The large cast is outstanding in every way.  As Peter Pan, Joseph Frederick Allen gives an electric performance – kinetic in the air and on the ground, cheeky, impish, sweet, touching, and he acquits himself impressively in all the vocals ranging from the boisterous “I Won’t Grow up” to the lyrical “Neverland.”  As his nemesis, Captain Hook, Curt Dale Clark is perfection: an imposing figure capable of inspiring both awe and amusement, deliciously dangerous and at the same time helplessly silly, sassy and sentimental, a poetic dandy of a villain who is surprisingly endearing and who commands the stage every moment he is present on it.  Moreover, Clark masters the vocal aspect of the role beautifully from his big, flamboyantly sung solos to his note perfect exaggerated British diction and gravely pirate-speak. This is a Captain Hook who steps from the story’s pages with larger-than-life authenticity. That Clark also doubles so appealingly as Mr. Darling creating a completely different image of a prickly and proper British gentleman is testimony to his versatility as an actor.

Carolyn Anne Miller makes a beautiful, youthful, prim, and tender Wendy Darling who uses her lovely soprano to memorable effect. Katie SIna Kindig is an elegant, warm Mrs. Darling, whose lullaby “Tender Shepherd” is one of the show’s highlights, and she, too, gets to turn 180 degrees and play a campy, unibrowed female pirate.  George Boben Fenimore as John Darling and Noah Woods as Michael Darling are charmingly convincing as Wendy’s younger brothers. Matty Rickard gives a loveable performance as Nana, the children’s canine nurse.  Expressive in his furry costume, Rickard captures both the mannerisms of large dogs like Barrie’s Newfoundland who inspired the character at the same time that he endows Nana with a winning anthropomorphism.  All the more humorous to find him as a rough-hewn pirate and an athletic dancer in Tiger Lily’s Pounce. Janayé McAlpine is stunning as Tiger Lily- a lithe, sinuous, sexy dancer with just the right aura of attitude and dignity.

Photo-5-PeterPan-4-finale-c

Among the pirates, Andrew Kindig is a colorful Smee, playing to Clark’s Captain Hook with impeccable comic timing and a spontaneous chemistry that makes every scene alive. Jeff Coon has great fun bumbling his way through the role of his cohort, Starkey, often wittily improving a line or a piece of business. Other enjoyable cameos come from Anthony Zambito as an hysterical pirate asked to confront the murderous “Doodle Do,” Joey Abramowitz, Buddy Reeder, Anthony J. Gasbarre III, David Webb as part of Hook’s gang, and Dan Bob Higgins as a menacing crocodile. The entire adult ensemble is comprised of accomplished dancers, with Jonathan Bryant, Justin DeParis, Jason Garcia Ignacio, Alicia Babin, Kyra Christopher, and Samantha Hewes Cramer standing out especially in the Pounce scenes. The sixteen-person children’s ensemble was delightful to experience in its diversity and sparkle.  This is a show about youth and these young folks certainly captured the spirit Barrie intended.
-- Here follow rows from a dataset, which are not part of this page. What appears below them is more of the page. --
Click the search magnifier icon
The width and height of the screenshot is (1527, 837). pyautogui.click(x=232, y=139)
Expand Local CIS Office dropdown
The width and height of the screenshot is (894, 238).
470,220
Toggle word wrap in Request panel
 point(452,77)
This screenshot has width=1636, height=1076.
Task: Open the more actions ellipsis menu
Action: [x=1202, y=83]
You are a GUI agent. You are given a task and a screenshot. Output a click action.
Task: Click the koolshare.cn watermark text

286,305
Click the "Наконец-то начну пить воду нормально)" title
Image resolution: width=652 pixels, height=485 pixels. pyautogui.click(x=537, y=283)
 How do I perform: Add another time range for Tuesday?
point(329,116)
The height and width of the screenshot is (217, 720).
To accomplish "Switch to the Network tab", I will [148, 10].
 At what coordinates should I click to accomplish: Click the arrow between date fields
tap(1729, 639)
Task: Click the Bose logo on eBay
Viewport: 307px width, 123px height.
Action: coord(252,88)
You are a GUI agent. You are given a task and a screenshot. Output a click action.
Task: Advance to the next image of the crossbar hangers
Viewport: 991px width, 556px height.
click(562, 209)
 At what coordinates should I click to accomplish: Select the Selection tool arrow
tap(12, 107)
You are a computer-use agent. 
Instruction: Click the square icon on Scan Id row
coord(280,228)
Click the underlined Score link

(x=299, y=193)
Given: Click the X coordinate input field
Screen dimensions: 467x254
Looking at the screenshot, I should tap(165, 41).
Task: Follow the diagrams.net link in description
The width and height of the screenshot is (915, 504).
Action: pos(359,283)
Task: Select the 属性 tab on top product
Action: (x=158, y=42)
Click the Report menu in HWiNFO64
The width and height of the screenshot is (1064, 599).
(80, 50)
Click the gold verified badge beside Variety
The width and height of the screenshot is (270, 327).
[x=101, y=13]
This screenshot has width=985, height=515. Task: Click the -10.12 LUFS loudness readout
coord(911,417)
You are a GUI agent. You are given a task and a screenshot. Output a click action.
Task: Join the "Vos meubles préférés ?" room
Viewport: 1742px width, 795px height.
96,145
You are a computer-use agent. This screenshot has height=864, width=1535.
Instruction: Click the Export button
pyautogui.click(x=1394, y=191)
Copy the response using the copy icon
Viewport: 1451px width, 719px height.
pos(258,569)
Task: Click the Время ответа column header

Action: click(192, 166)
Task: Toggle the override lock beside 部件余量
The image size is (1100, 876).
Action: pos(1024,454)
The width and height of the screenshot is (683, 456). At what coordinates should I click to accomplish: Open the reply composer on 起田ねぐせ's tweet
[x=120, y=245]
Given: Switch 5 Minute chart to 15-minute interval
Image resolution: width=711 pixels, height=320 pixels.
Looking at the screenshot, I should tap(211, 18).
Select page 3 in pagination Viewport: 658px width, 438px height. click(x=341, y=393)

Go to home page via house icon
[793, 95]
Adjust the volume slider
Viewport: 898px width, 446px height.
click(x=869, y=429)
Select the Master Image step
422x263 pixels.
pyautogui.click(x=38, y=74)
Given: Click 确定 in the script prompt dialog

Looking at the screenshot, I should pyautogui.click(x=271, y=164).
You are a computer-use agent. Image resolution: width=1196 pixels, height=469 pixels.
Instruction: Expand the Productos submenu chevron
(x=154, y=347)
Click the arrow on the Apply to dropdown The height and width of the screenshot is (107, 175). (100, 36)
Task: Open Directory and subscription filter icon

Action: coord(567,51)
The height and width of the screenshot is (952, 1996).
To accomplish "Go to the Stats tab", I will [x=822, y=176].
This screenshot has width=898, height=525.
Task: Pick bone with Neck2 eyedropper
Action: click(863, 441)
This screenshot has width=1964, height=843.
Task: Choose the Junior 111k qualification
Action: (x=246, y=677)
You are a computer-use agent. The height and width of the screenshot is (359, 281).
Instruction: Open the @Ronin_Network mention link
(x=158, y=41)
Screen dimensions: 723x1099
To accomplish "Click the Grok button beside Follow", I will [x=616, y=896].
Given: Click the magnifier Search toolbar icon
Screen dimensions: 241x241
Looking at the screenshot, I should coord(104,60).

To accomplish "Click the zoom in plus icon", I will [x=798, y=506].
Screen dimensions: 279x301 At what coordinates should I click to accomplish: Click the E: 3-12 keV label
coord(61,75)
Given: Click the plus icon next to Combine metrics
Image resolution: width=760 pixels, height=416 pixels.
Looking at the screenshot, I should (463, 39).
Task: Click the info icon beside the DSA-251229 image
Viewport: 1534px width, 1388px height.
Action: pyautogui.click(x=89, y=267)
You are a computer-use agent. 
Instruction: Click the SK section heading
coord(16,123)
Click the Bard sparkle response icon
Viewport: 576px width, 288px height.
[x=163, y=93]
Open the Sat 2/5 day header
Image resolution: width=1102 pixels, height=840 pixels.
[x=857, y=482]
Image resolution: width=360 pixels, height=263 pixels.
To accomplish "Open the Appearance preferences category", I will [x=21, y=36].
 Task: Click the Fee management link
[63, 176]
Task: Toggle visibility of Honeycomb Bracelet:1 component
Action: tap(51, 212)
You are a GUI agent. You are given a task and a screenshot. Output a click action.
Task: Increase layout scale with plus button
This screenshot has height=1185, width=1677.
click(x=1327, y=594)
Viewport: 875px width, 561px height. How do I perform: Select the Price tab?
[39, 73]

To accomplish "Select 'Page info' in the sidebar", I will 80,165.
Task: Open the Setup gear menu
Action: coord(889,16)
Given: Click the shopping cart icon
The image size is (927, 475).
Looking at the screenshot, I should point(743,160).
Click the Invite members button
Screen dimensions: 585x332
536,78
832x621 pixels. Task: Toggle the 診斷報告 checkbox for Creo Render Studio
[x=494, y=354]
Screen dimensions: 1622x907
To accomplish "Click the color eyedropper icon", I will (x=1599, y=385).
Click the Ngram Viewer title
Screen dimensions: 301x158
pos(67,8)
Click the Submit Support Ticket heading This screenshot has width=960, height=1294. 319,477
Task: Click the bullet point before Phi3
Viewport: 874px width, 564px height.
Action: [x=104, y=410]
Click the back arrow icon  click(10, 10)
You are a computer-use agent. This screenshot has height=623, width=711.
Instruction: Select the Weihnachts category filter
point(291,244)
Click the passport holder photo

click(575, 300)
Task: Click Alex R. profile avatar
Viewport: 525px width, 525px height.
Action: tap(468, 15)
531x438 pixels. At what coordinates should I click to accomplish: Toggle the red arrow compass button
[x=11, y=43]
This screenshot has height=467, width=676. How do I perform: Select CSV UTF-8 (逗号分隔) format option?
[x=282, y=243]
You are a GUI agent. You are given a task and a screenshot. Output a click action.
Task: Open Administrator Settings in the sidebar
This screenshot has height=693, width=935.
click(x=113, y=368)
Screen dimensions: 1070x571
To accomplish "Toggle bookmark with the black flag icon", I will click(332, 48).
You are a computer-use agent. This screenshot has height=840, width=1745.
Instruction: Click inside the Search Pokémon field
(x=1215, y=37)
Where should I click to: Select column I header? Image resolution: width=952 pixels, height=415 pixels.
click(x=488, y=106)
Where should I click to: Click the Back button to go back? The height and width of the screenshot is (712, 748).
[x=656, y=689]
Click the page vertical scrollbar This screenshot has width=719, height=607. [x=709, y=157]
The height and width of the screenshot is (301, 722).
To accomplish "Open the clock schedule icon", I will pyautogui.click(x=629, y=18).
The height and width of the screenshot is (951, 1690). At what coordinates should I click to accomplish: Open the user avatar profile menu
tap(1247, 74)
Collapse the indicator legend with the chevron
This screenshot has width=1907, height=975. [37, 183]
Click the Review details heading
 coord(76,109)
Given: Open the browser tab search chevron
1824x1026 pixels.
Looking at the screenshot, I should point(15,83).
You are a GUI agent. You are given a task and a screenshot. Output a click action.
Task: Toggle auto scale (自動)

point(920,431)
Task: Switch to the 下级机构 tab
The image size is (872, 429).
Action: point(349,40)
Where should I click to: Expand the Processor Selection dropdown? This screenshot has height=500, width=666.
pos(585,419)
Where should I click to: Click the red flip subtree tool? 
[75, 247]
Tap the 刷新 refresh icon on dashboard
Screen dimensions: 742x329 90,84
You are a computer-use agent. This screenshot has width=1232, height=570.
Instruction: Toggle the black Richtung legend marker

Photo6-PeterPan4-lagoon-cr

    You'll have a treasure if you stay there,
    More precious far than gold.
    For once you have found your way there,
    You can never, never grow old.

Never growing old – literal to a degree in the mythical character of Peter Pan – is really a metaphor for preserving the youthful innocence of childhood, of nurturing the ability to dream.  This same idea animates the Robin and Clark musical ‘Twas the Night Before Christmas, which played concurrently to young audiences throughout the Fulton’s holiday season. In this hour-long celebration loosely based on the traditional Christmas rhyme, a young girl Charlotte, sensitively played by Carolyn Anne Miller, overcomes her skepticism about the existence of Santa and all the other iconic Christmas characters and undertakes a mission with the lonely, timid Rudolph the Red Nosed Reindeer to save the true meaning of the season.

Photo7-Twas-Carolyn-cr

Photo-8-Nicole-cr

Directed by Randall Frizado, who poignantly plays Charlotte’s father Charles, with expressive and varied choreography by Samather Hewes Cramer, the play features an eight-person ensemble who romp exuberantly through multiple roles. Nicole Hackmann as an operatic Snow Queen and Samaria, Andrew Kindig as a lively, wise-cracking Mouse King, Anthony Zambito as a shy Rudolph, and David Webb as a folksy Dale and Santa, Samantha Hewes Cramer as a street-wise Gremlin, Jonathan Bryant as Frosty, and Justin De Paris as the Nutcracker all perform with brio.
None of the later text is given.